Viewing a single comment thread. View all comments


autonomous_hippopotamus wrote

None of those things -- assuming Makhno was a great as you seem to think he was -- disprove my point. Makhno indeed strongly discouraged antisemitism in his ranks, while there was rampant anti-semitism in among ukranians and other people's in the region, the anarchists were militantly opposed to this. Makhno was no Saint, but as far as guerilla leaders go was no tyrant either, But my point is, what separates him (and other military leaders) from regular people is a certain ruthlessness, a moral certainty that allows one to kill or assault without hesitation or regret, that most people simply do not have.

I think it's best not to romanticize Makno or war in general, the idea you can engage in armed conflict without also comitting some act of brutality in the process seems incredibly naive to me. When military leaders talk about morals, they have a very different morality than what most people have, any u.s. general or jihadist will explain their acts in extremely moral terms why their actions are absolutely right: they position themselves as a kind of super-moral agent. Anarchists are often no different than any fanatic in this regard, if you believe your violence will bring about the liberation of all humanity you can rationalize some pretty monstrous things.

Just saying everyone that Makhno killed are scum and deserved to die is really a cop-out, a move to avoid the ethical question here. This is common to all military logic: the dehumanization of the enemy. If you look at the armies makno faught -- either Russians; red or white, or the forieng fighters from Germany or elsewhere, a large percent if not majority of them were conscripts: it was not their choice to be there, a conscript fights against their will. You can't just say they were scum who deserved to die. As individuals they may have been descent people. Hell, many of the red army that drove were working class revolutionaries maybe anarchists at one point.

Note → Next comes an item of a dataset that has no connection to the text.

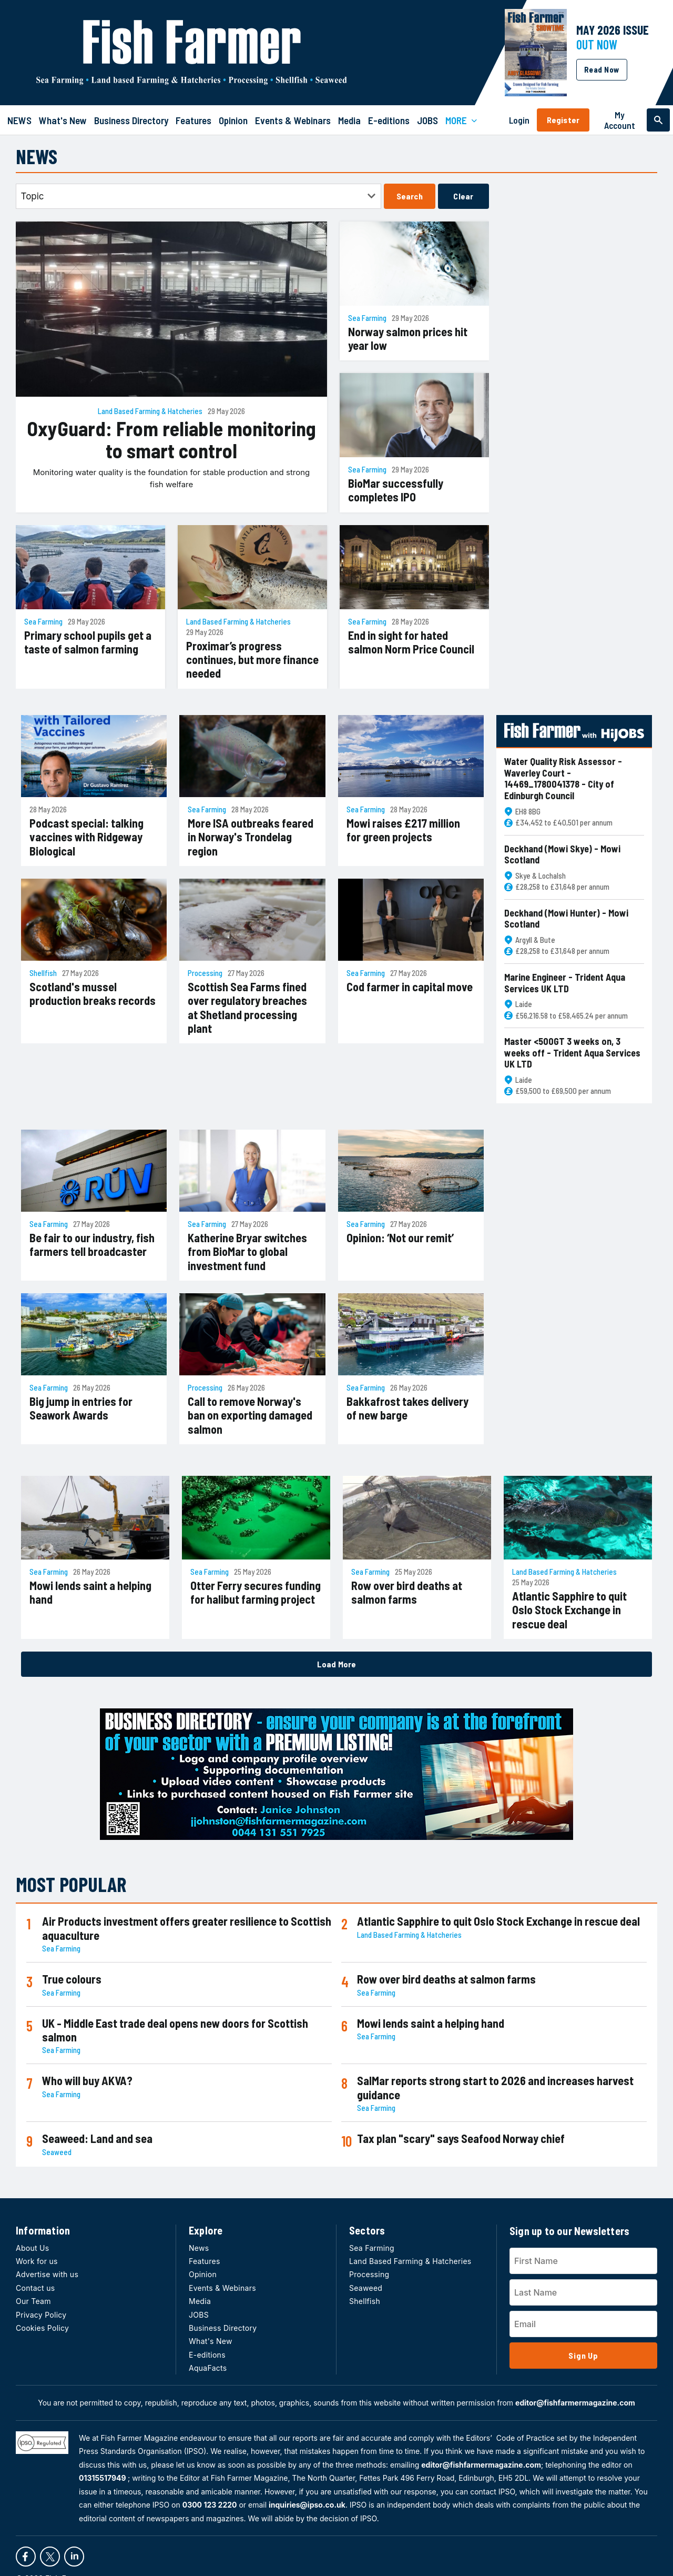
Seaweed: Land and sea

Makhno's older comrades in the early 1900s engaged in a campaign of terrorist bombings hroughout Russia: bombing private residencies and bourgous cafes. I'm sure you're not defending that, as it was not only morally dubious but strategically a disaster for the movement. If you were to defend that you would also have to defend bombing gentrifying businesses today. But many anarchists have defended that, then and now, it is end result of a kind of absolutist moralizing where you deny the humanity of whole groups of people.